The practice is two fold: to resolve to do no harm and practice restraint from unskillful behavior— that which causes harm, fear, confusion and suffering. In this way, we are free from remorse.

Cultivating awareness practice, we invite ourselves into more compassionate sensitivity to life – to the poignant aliveness within us and our interrelatedness with all life around us. From this perspective, we offer the gift of fearlessness to all with whom we interact. Our actions need not be contrived to be “good” or “virtuous,” because compassionate and wise acts aligned with our deepest values will naturally flow from a clear mind that loves virtue.

What are your challenges to living ethically, acting in alignment with what you love and value?

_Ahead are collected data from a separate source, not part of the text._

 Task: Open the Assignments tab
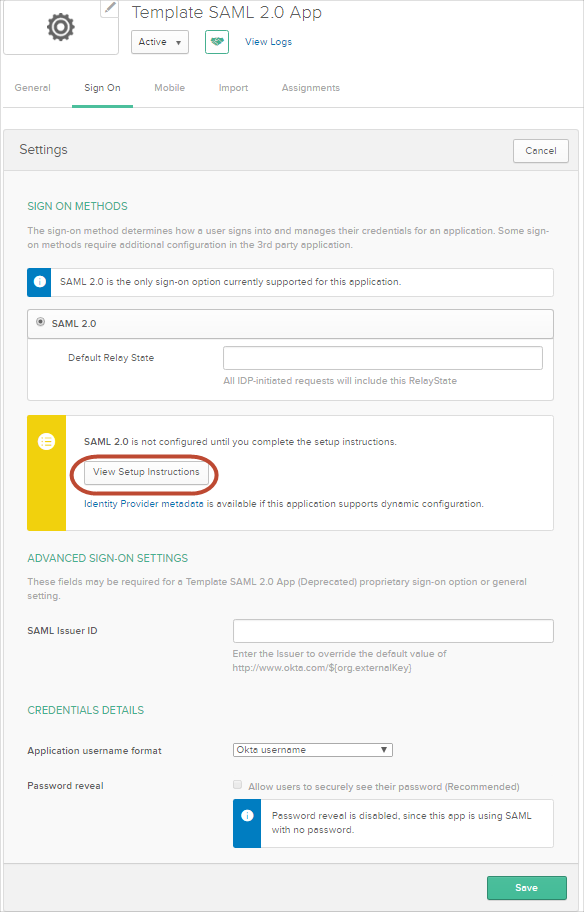pos(311,88)
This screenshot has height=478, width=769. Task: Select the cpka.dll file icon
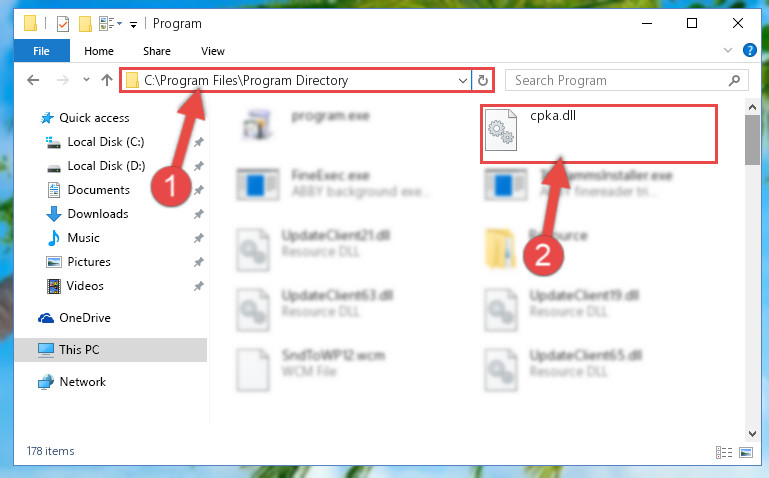(500, 129)
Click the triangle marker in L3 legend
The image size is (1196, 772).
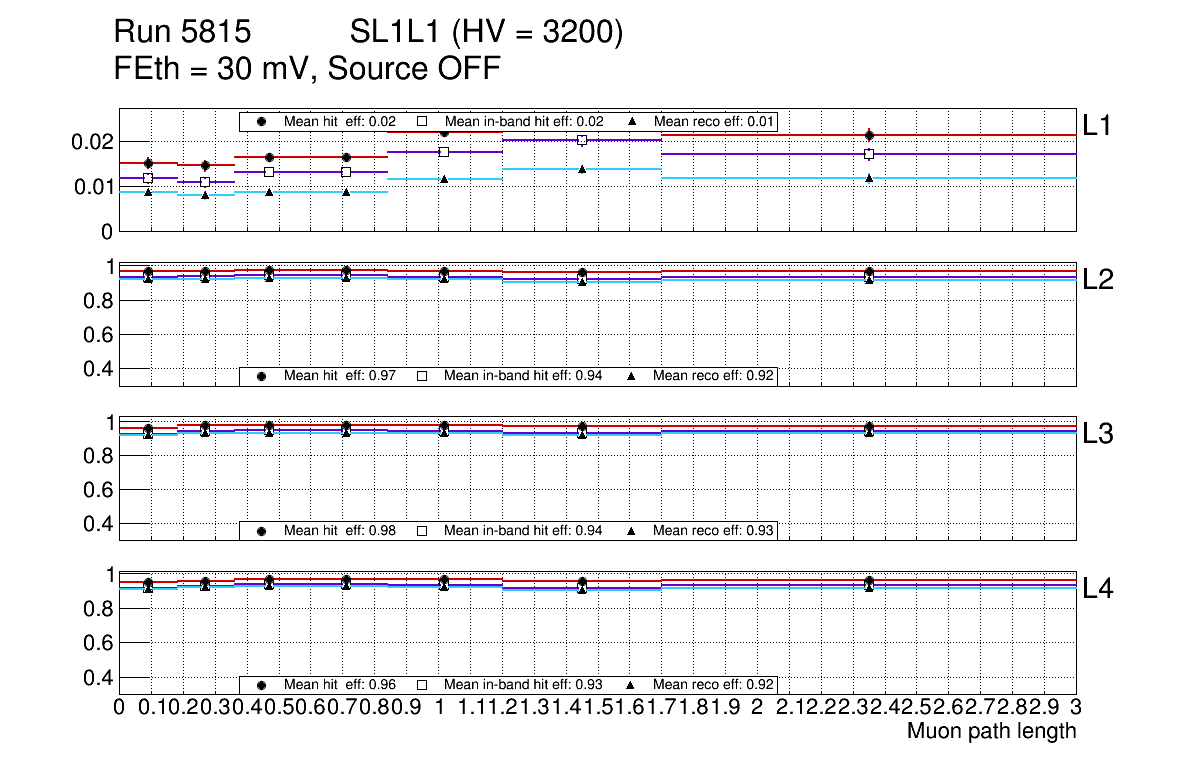coord(632,530)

The Very Ground of Our Practice

Giving or generosity (“Dana” in Pali) is the first Parami. I believe it is first because it is the very ground on which our practice is built. Without open heartedness that follows wanting to give in the presence of need, the energy of the initial impulse is blocked-the heart is closed and can neither give nor receive. Dana consists of the activity of giving that naturally springs from the feeling of wanting to give, of wanting to share what we have, based on the visceral experience of genuine care. Dana is giving, loving, compassionate energy that has been freed from the constraints of selfishness and self-centeredness, yet includes ourselves in that care.

When we feel the impulse to generosity and act on it, we allow the energy to move, and to expand into the world. We allow our awareness to stand firmly in the inexorably interconnected nature of reality. We know we are not separate. Dana is expansion of consciousness out from the belief in scarcity and impoverishment to the knowing of the abundant nature of the universe, and faith in it. It is the seed of compassion within us-the response of an open heart to the deep inner call of care for fellow beings.

How often do you experience the feeling of wanting to give? Do you give unhesitatingly when you experience that impulse? What do you need in order to experience the feeling of wanting to give more often and more thoroughly? What are the obstacles to giving for you?

A Noble Path

The Noble Eightfold Path taught by the Buddha as a way to the cessation of suffering, consists of three branches: wisdom, integrity and meditation–and although meditation is our foundational and emphasized practice, equal attention must also be paid to wisdom and integrity. Cultivating the paramis (literally translated as “perfections” of a Buddha), of which 10 are classically taught in the Theravada tradition, (Generosity, Ethics, Renunciation, Wisdom, Vitality, Patience, Truthfulness, Resolve/Determination, Loving-kindness and Equanimity) is a vital aspect of walking the Path and is also the fruit of the Path.

The paramis are not meant simply to be conceptualized, but intuitively and practically cultivated and developed. In fact, they can be considered basic aspects of insight practice, not separate from it. When the paramis are under- or un- developed, the possibilities of development in meditation are limited. (For example, how can we develop a steadfast practice of meditation without patience, kindness, truthfulness and determination?) Just as mindfulness supports our daily life practice, the cultivation of these excellent qualities of mind/heart supports meditation practice.

A great way to work with the paramis is to take one parami for a period of time–a week, or a month, and spend that period looking at your life in relationship to it. We will be doing just this over the next 10 weeks. Consider now which of the 10 are most underdeveloped for you and which are most developed…Reflect on what supports their development and what are the obstacles to their development for you.